Long-Form Text-to-Music Generation with Adaptive Prompts: A Case Study in Tabletop Role-Playing Games Soundtracks
Felipe Marra, Lucas N. Ferreira
TL;DR
The paper addresses long-form, time-varying soundtrack generation for TRPGs using text-to-audio models. It introduces Babel Bardo, an LLM-driven pipeline that converts speech transcripts into music descriptions every 30 seconds, which condition a text-to-music model to produce continuous audio segments; four variants are evaluated across two campaigns in English and Portuguese.
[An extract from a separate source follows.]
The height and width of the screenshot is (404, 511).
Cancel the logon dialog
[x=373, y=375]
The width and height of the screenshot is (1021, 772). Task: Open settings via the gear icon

Key findings show that detailed music descriptions improve audio quality, and maintaining consistency across subsequent descriptions yields smoother transitions, with emotion-based signals delivering strongest narrative alignment. The approach demonstrates the potential of adaptive prompts for coherent, story-driven soundtracks, and suggests future work on long-term consistency and user-based evaluations.
Abstract
This paper investigates the capabilities of text-to-audio music generation models in producing long-form music with prompts that change over time, focusing on soundtrack generation for Tabletop Role-Playing Games (TRPGs). We introduce Babel Bardo, a system that uses Large Language Models (LLMs) to transform speech transcriptions into music descriptions for controlling a text-to-music model. Four versions of Babel Bardo were compared in two TRPG campaigns: a baseline using direct speech transcriptions, and three LLM-based versions with varying approaches to music description generation. Evaluations considered audio quality, story alignment, and transition smoothness. Results indicate that detailed music descriptions improve audio quality while maintaining consistency across consecutive descriptions enhances story alignment and transition smoothness.